Last week a major research paper on the evolution of flowering plants was published. It was prepared by a global team of 279 authors, lead by the Royal Botanic Gardens Kew, UK. The following botanists from the State Herbarium of South Australia and The University of Adelaide were also involved in the project: Michelle Walcott (SA Team leader), Ed Biffin, Ainsley Calladine, John Conran, Kor-jent van Dijk, Andrew McDougall, Francis Nge (now National Herbarium of New South Wales), Andrew Thornhill (now University of New England), Helen Vonow and Luis Williamson. All collaborators have been actively involved in providing samples, contributing to analysis, interpretation, paper conceptualisation and/or writing.
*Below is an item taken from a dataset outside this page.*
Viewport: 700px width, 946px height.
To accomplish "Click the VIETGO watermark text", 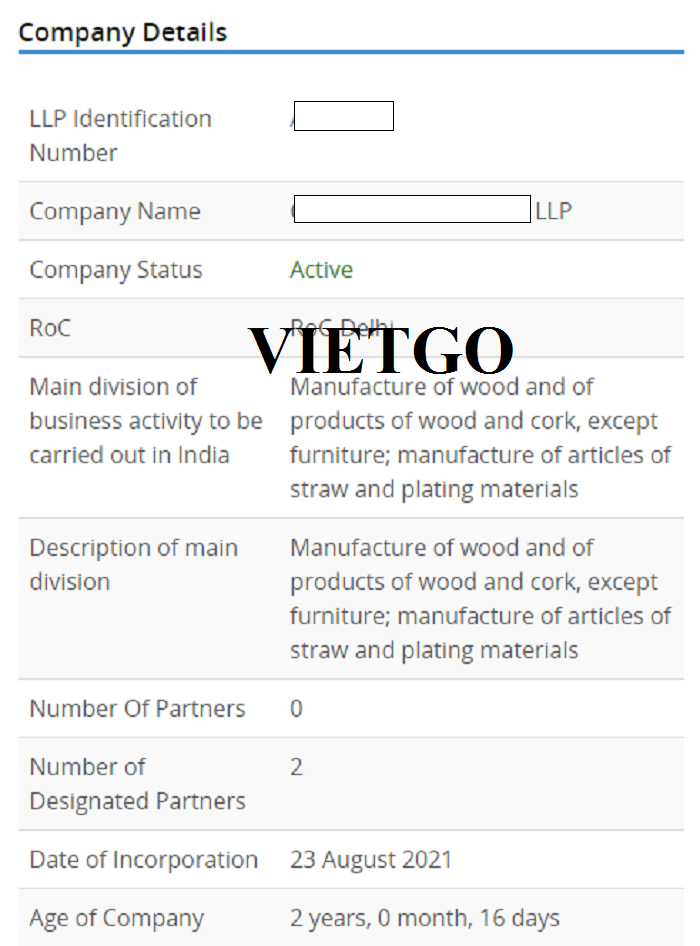I will coord(381,351).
A.R. Zuntini et al. (2024). Phylogenomics and the rise of the angiosperms. Nature [published online before print], 8 pp. and Electronic Supplement.

The new phylogeny of flowering plants can be viewed, explored and searched at the Kew Tree of Life Explorer website. The paper and website represent a massive step-change in a baseline for phylogenetic data being used in understanding the evolution of angiosperms.

Time-calibrated phylogenetic tree for angiosperms based on 353 nuclear genes. All 64 orders, all 416 families and 58% (7,923) of genera are represented.